§ EXERCISE GOAL: What you write should match, word for word, the lines from the one containing "Paramétrer (180, 634)" through the end of the data, with no pictures.

[Collected data entries]
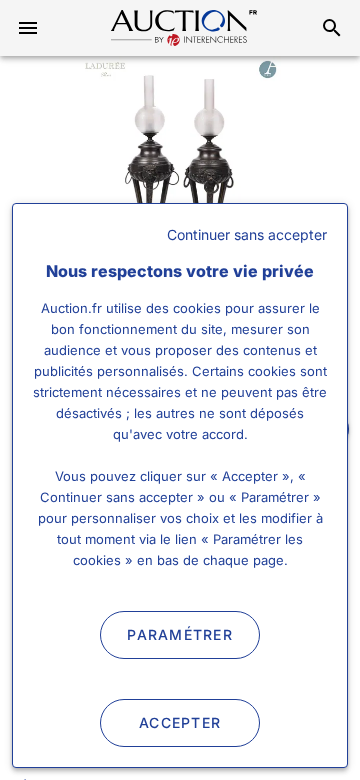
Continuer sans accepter (247, 234)
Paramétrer (180, 634)
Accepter (180, 722)
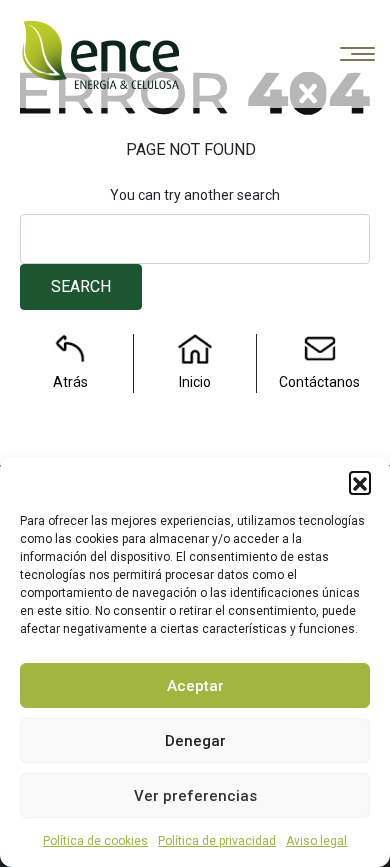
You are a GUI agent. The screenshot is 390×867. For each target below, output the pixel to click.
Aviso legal (316, 841)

§ TASK SOLUTION:
Paramétrer (180, 634)
Accepter (180, 722)
You are a GUI agent. The screenshot is 390×867. For each target below, output the pixel to click.
Aviso legal (316, 841)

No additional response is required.